[R] Regarding Principal Component Analysis result Interpretation
Bert Gunter
bgunter.4567 at gmail.com
Sat Sep 16 01:40:32 CEST 2017
This list is about R programming, not statistics, although they do often
intersect. Nevertheless, this discussion seems to be all about the latter,
not the former, so I think you would do better bringing it to a statistics
list like stats.stackexchange.com rather than here.
Cheers,
Bert
Bert Gunter
"The trouble with having an open mind is that people keep coming along and
sticking things into it."
-- Opus (aka Berkeley Breathed in his "Bloom County" comic strip )

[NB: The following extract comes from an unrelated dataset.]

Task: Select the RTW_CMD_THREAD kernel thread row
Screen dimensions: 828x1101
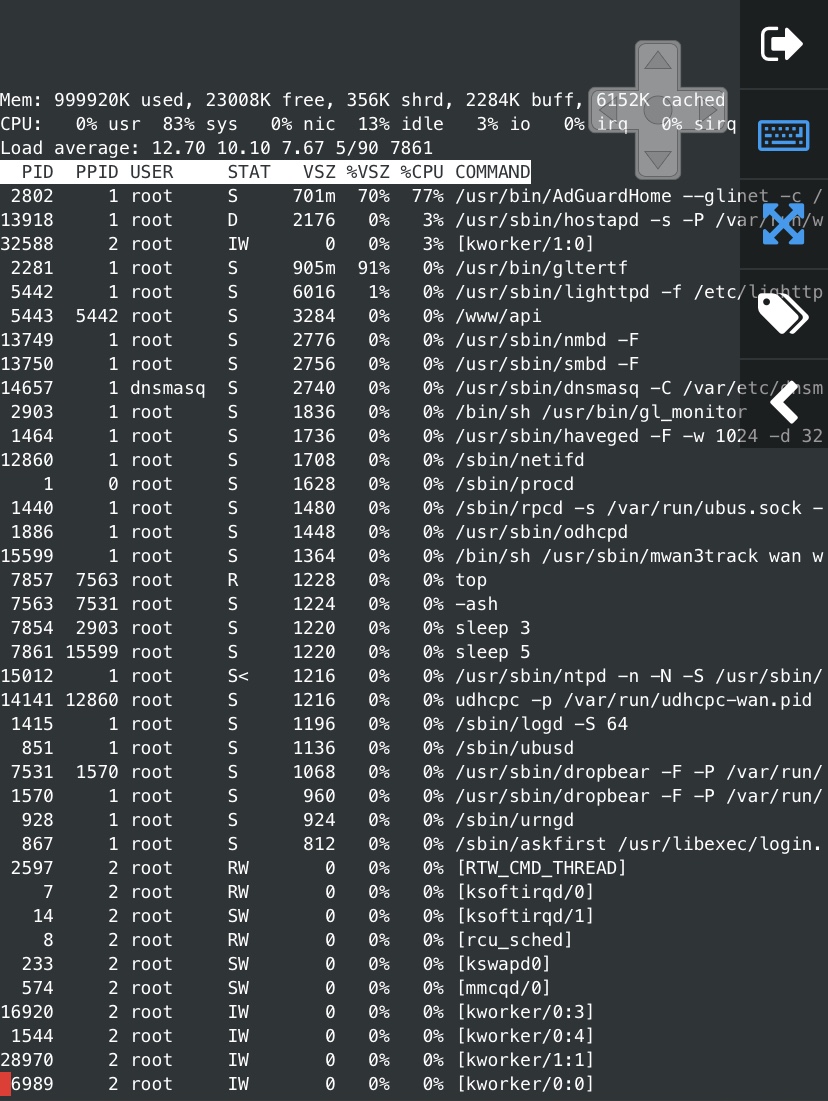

On Fri, Sep 15, 2017 at 5:12 AM, Ismail SEZEN <sezenismail at gmail.com> wrote:
> First, see the example at https://isezen.github.io/PCA/
>
> > On 15 Sep 2017, at 13:43, Shylashree U.R <shylashivashree at gmail.com>
> wrote:
> >
> > Dear Sir/Madam,
> >
> > I am trying to do PCA analysis with "iris" dataset and trying to
> interpret
> > the result. Dataset contains 150 obs of 5 variables
> >
> > Sepal.Length Sepal.Width Petal.Length Petal.Width Species
> > 1 5.1 3.5 1.4
> > 0.2 setosa
> > 2 4.9 3.0 1.4
> > 0.2 setosa
> > .....
> > .....
> > 150 5.9 3.0 5.1
> 18
> > verginica
> >
> > now I used 'prcomp' function on dataset and got result as following:
> >> print(pc)
> > Standard deviations (1, .., p=4):
> > [1] 1.7083611 0.9560494 0.3830886 0.1439265
> >
> > Rotation (n x k) = (4 x 4):
> > PC1 PC2 PC3 PC4
> > Sepal.Length 0.5210659 -0.37741762 0.7195664 0.2612863
> > Sepal.Width -0.2693474 -0.92329566 -0.2443818 -0.1235096
> > Petal.Length 0.5804131 -0.02449161 -0.1421264 -0.8014492
> > Petal.Width 0.5648565 -0.06694199 -0.6342727 0.5235971
> >
> > I'm planning to use PCA as feature selection process and remove variables
> > which are corelated in my project, I have interpreted the PCA result, but
> > not sure is my interpretation is correct or wrong.
>
>
> You want to “remove variables which are correlated”. Correlated among
> themselves? If so, why don’t you create a pearson correlation matrix (see
> ?cor) and define a threshold and remove variables which are correlated
> according to this threshold? Perhaps I did not understand you correctly,
> excuse me.
>
> for iris dataset, each component will be as much as correlated with PC1
> and remaining part will be correlated PC2 and so on. Hence, you can
> identify which variables are similar in terms of VARIANCE. You can
> understand it if you examine the example that I gave above.
>
> In PCA, you can also calculate the correlations between variables and PCs
> but this shows you how PCs are affected by this variables. I don’t know how
> you plan to accomplish feature selection process so I hope this helps you.
> Also note that resources part at the end of example.